Postmortem of outage on 20th December

On 20 December, Cachix experienced a six-hour downtime, the second significant outage since the service started operating on 1 June 2018.

Here are the details of what exactly happened and what has been done to prevent similar events from happening.

Timeline (UTC)

Root cause analysis

All ~24k HTTP requests that reached the backend during the outage failed with the following exception:

Dec 20 09:01:14 cachix-production cachix-server[654]: CallStack (from HasCallStack):
Dec 20 09:01:14 cachix-production cachix-server[654]: error, called at ./Control/AutoUpdate.hs:139:48 in auto-update-0.1.6-F3d4kPU62BK2oPp4eHKJaA:Control.AutoUpdate
Dec 20 09:01:14 cachix-production cachix-server[654]: [2020-12-20 09:01:14][Cachix][Error][cachix-production-cachix][PID 654][ThreadId 643235][cachix-server-0.1.0.0-LHzKyzKAQiLEVcLRmpg6VW:Cachix.Server src/Cachix/Server.hs:108:13] Unhandled exception: Control.AutoUpdate.mkAutoUpdate: worker thread exited with exception: thread blocked indefinitely in an MVar operation

This looks like the infamous deadlock due to a bug in threading code.
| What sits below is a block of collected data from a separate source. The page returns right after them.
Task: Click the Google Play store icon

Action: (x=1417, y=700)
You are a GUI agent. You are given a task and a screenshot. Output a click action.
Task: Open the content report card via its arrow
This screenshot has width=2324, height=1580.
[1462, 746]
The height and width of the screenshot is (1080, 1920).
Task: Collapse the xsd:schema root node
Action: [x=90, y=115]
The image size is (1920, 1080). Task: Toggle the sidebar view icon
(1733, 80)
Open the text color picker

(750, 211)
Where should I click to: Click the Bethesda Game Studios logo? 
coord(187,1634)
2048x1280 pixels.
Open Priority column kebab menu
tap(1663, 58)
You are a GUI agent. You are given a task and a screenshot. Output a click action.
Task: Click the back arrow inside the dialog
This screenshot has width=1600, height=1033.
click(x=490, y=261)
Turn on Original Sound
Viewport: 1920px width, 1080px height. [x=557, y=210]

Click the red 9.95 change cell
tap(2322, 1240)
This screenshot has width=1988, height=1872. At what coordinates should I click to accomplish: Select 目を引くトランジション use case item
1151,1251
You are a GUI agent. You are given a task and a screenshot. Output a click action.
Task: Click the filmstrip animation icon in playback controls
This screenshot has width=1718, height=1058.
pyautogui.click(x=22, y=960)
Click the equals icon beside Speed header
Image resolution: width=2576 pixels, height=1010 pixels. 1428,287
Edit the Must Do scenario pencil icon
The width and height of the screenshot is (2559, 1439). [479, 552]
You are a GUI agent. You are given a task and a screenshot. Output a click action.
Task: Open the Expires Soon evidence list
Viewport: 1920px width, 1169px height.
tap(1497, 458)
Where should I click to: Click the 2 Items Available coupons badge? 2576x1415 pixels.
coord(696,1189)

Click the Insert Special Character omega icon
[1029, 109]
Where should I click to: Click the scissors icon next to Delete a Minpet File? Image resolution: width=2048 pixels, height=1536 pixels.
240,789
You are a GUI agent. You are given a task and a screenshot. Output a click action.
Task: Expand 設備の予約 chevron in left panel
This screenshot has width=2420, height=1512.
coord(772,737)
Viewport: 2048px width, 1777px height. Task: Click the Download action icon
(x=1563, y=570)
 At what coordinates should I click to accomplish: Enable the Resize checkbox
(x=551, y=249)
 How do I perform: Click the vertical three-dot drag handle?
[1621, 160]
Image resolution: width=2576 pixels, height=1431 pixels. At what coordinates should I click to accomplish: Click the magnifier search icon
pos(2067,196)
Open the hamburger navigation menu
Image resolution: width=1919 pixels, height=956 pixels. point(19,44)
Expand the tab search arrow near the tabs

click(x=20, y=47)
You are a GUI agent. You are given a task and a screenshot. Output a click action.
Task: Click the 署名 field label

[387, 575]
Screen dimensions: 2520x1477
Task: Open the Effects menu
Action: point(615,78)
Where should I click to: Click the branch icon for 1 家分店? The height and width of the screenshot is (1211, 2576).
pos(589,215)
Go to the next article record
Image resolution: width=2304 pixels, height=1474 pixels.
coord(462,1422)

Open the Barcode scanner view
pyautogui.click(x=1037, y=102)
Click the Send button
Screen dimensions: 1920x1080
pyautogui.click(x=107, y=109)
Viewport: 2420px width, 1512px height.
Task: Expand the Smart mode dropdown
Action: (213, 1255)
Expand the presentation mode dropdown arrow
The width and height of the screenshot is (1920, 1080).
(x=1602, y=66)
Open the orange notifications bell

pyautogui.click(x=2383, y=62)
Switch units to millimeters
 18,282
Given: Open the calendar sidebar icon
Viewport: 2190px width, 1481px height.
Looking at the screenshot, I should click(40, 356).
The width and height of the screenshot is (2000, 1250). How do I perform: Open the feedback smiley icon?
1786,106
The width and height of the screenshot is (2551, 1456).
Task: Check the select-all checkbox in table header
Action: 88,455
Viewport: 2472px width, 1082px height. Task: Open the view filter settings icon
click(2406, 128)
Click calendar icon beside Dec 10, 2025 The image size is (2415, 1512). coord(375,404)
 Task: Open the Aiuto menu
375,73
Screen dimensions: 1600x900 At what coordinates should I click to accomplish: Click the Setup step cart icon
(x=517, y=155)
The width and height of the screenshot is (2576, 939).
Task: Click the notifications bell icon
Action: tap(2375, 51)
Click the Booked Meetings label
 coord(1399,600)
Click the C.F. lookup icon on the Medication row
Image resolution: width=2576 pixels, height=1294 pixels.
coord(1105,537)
I recently upgraded to GHC 8.10.3 together with a switch to non-moving GC and bumped to Stackage nightly. The bug could be just anywhere in the Haskell software stack, as I haven’t seen this before.

Unfortunately, it’s not possible to currently debug it without a reproducible test case.

The only hope here would be to have exception provenance in GHC so that when exceptions are rethrown they preserve the cause stacktrace of the origin exception.

Failure to wake me up

A Pagerduty phone call never reached my phone. Looking at logs, there are no details why that was the case.

Neither did my phone receive an SMS about a missed call. Signal was weak, but I have confirmed that my phone is able to accept calls on the nightstand.

I used Pagerduty to test call my phone and nothing happened. This is extremely disappointing as am I paying Pagerduty specifically for this feature.

Pagerduty support said that their telco provider found discrepencies and that it was supposed to ring for 15 s.

Improvements

Pagerduty notifications

I asked around to find a way to have my phone on silent while also letting the Pagerduty application use sound, rather than relying on phone calls.

Unfortunately this is not possible on Android when the phone is on silent: there is no way for an application to override silent mode.

However, on my Android device, Do Not Disturb allows overrides and a similar effect is created when it is configued properly: Under the section Exceptions I needed to set Don't allow any messages and under the Behavior section restrict notifications to No sound from notifications. Settings may vary depending on the Android flavor and version.

Systemd watchdog health checks

The backend is already using the warp-systemd package that allows specifying the interval at which systemd watchdog is notified.

I have extended it to support executing a function as a health check that makes an HTTP request and restarts the backend in case erorrs like these happen again. And they do happen.

Domen